DV stands for Digital Video - video captured to a PC from a digital camcorder.
There are two methods of storing DV video data, that is, type-1 and type-2. Both are stored usually in AVI files. Any DV stored as type-1 cannot be used with VfW-based editors. Microsoft provides DV encoder and decoder filters for DirectShow only, and will not provide support for encoding or decoding DV video data for VfW.
DV Type-1 Method
The native DV interleaved stream that is produced and consumed in I/O with a DV device contains DV compressed video and pulse code modulated (PCM) audio data. This single interleaved stream can be stored in an AVI file as "ivas" stream (for interleaved video/audio stream). Microsoft refers to this format as a type-1 DV AVI file.
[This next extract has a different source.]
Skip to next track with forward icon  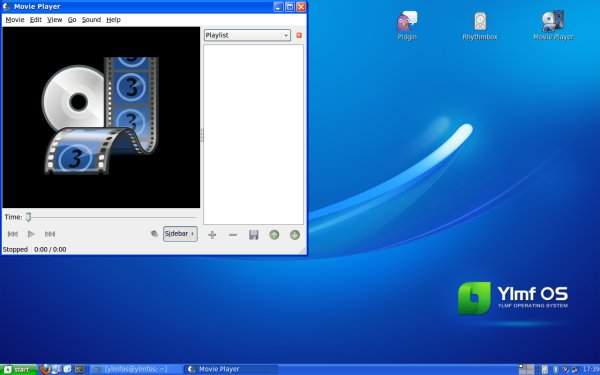tap(50, 234)
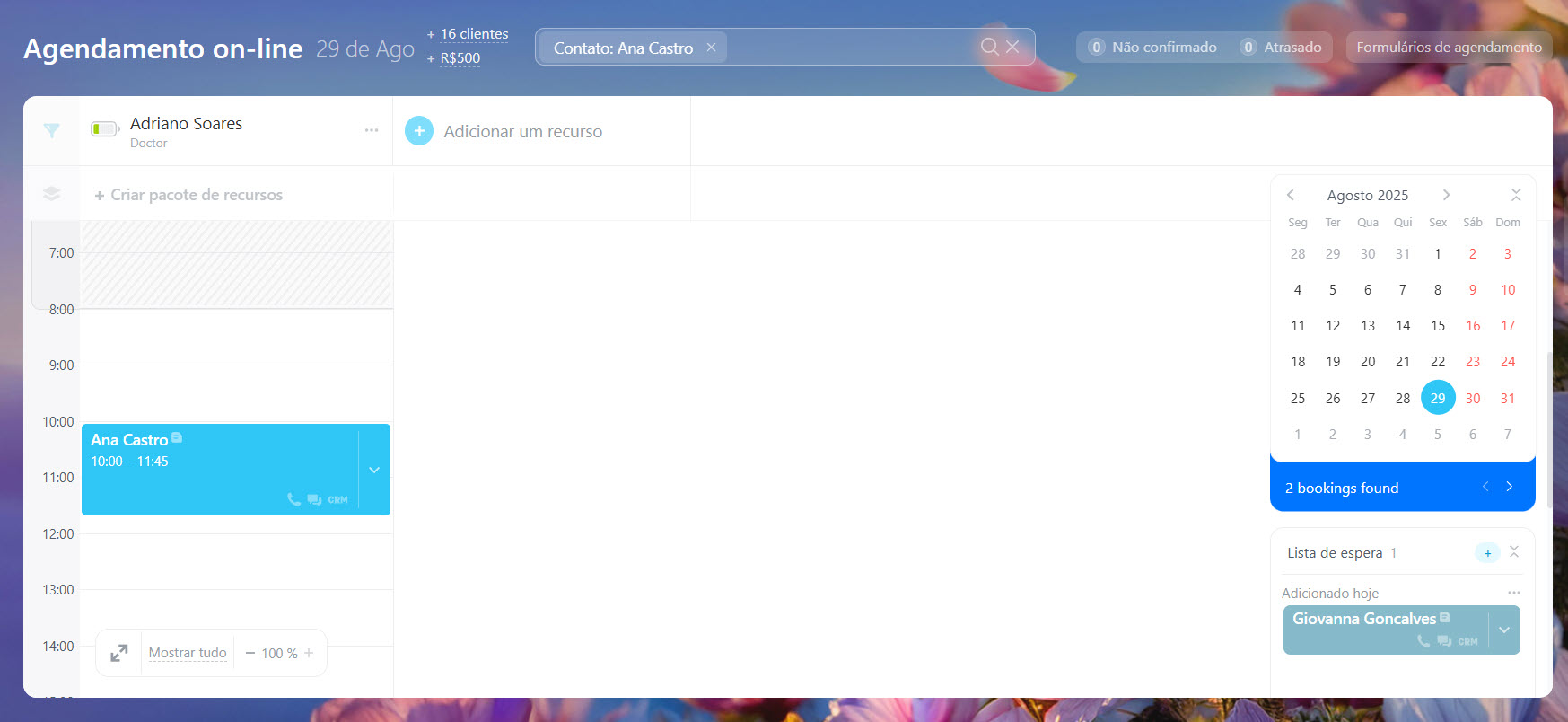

Because the type-1 format stores data as a single AVI stream, type-1 DV AVI files are not compatible with VfW. DirectShow, however, easily handles type-1 data streams by routing the streams to a DV Splitter filter that produces a DV-encoded video stream and one or more PCM audio streams for playback or subsequent processing.
DV Type-2 Method
Interleaved DV data can also be split into a single video stream and one to four audio streams within an AVI file. Microsoft refers to this format of storing DV data as type-2. This format has the advantage of being backward compatible with VfW, because it contains a standard video stream and at least one standard audio stream.
The type-2 file format requires a small amount of additional processing to split and multiplex the DV stream during the functions of capture and transmit to IEEE 1394 DV devices.
'Digital Video (DV)' is a video format launched in 1996, and, in its smaller tape form factor MiniDV, has since become one of the standards for consumer and semiprofessional video production. The DV specification (originally known as the Blue Book, current official name IEC 61834) defines both the codec and the tape format. Features include intraframe compression for uncomplicated editing, a standard interface for transfer to non-linear editing systems (IEEE 1394/FireWire), and good video quality, especially compared to earlier consumer analog formats such as 8 mm, Hi-8 and VHS-C. DV now enables filmmakers to produce movies inexpensively, associated with no-budget cinema.
There have been some variants on the DV standard, most notably the more professional DVCAM and DVCPRO standards by Sony and Panasonic, respectively. Also, there is a recent high-definition version called HDV, which is rather different on a technical level since it only uses the DV and MiniDV tape form factor, but MPEG-2 for compression.